Seems to me that traders in the corn pit would have gladly suffered gum in their hair, like Alexander, if they could have ducked the buffeting of the past week's market. Corn traders weren't the only ones whipsawed, though. Other agricultural commodities have also been taking it on the chin.

Witness the resurgent relative strength of the Market Vectors Agribusiness ETF (NYSE Arca: MOO). Compared to the futures comprising the PowerShares DB Agriculture Fund (NYSE Arca: DBA) - corn, soybeans, sugar and wheat - ag stocks seem to be doing quite well.

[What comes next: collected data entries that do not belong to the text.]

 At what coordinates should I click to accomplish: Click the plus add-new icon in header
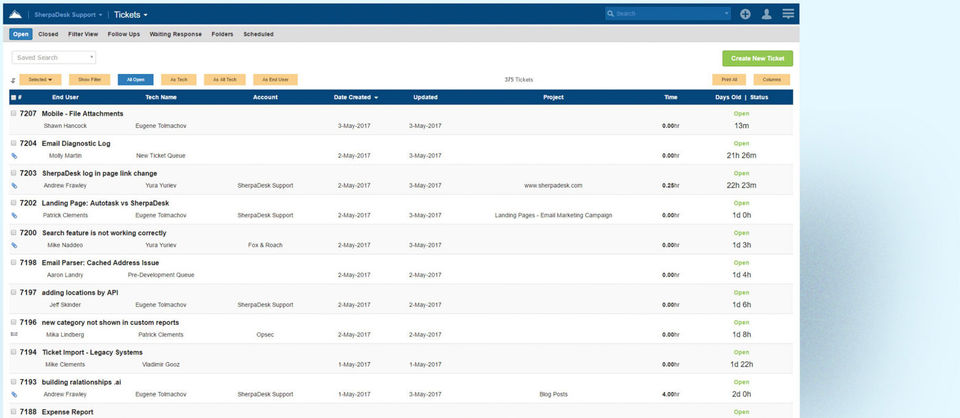coord(744,14)
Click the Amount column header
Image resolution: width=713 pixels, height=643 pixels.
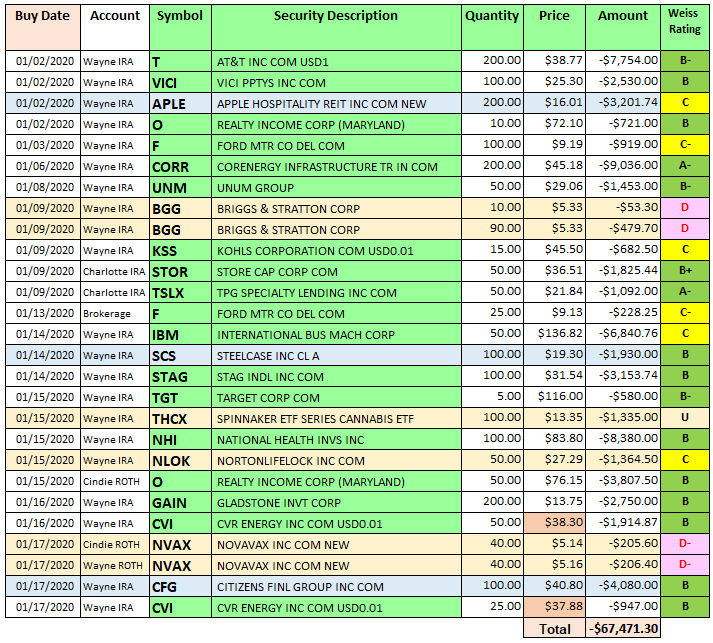(623, 16)
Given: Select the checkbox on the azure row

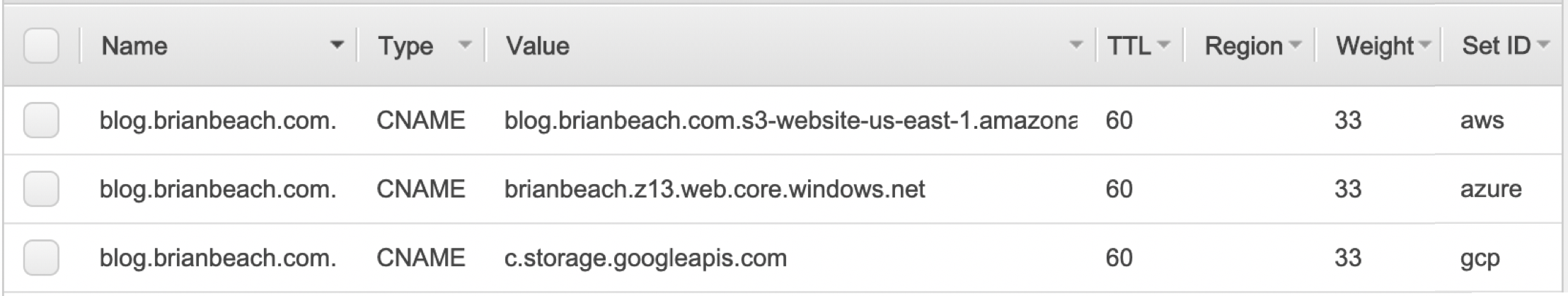Looking at the screenshot, I should (x=41, y=188).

Commodity Stocks' Relative Strength

Commodity Stocks’ Relative Strength

MOO's outperformance has as much to do with futures' weaknesses as it does with strength on the equity side. Case in point: Old crop corn took a nearly 15% drubbing since June 23 (that's through Monday's close; it's being beat up further this morning). Wheat's off nearly 10% in the same time. Sugar and beans are up modestly, but nowhere near enough to overcome the grains' downdraft. Bottom line: DBA's dipped 1.9% over the past two weeks.

Ag stocks, meanwhile, rose by a similar amount despite the lackluster performance of the broader equity market. The S&P 500 picked up only a half-percentage point since June 23.

So, ag stocks have regained the momentum developed this past spring, while the grain market's peaked and faltered.

Agribusiness issues, though, are the bright spot on the commodity stock horizon. The broader universe of commodity stocks, most notably those comprising the Market Vectors RVE Hard Assets Producers ETF (NYSE Arca: HAP), are in a funk. HAP tracks companies dealing in six hard assets sectors: agriculture, energy, base metals, precious metals, forest products and water/renewable energy sources. In June, HAP began to cede ground to the 17 commodity futures proxied by the GreenHaven Continuous Commodity Index Fund (NYSE Arca: GCC).

HAP's taking a nearly 1% hit this morning, so if little Alexander isn't having a bad day, holders of the hard asset fund may be.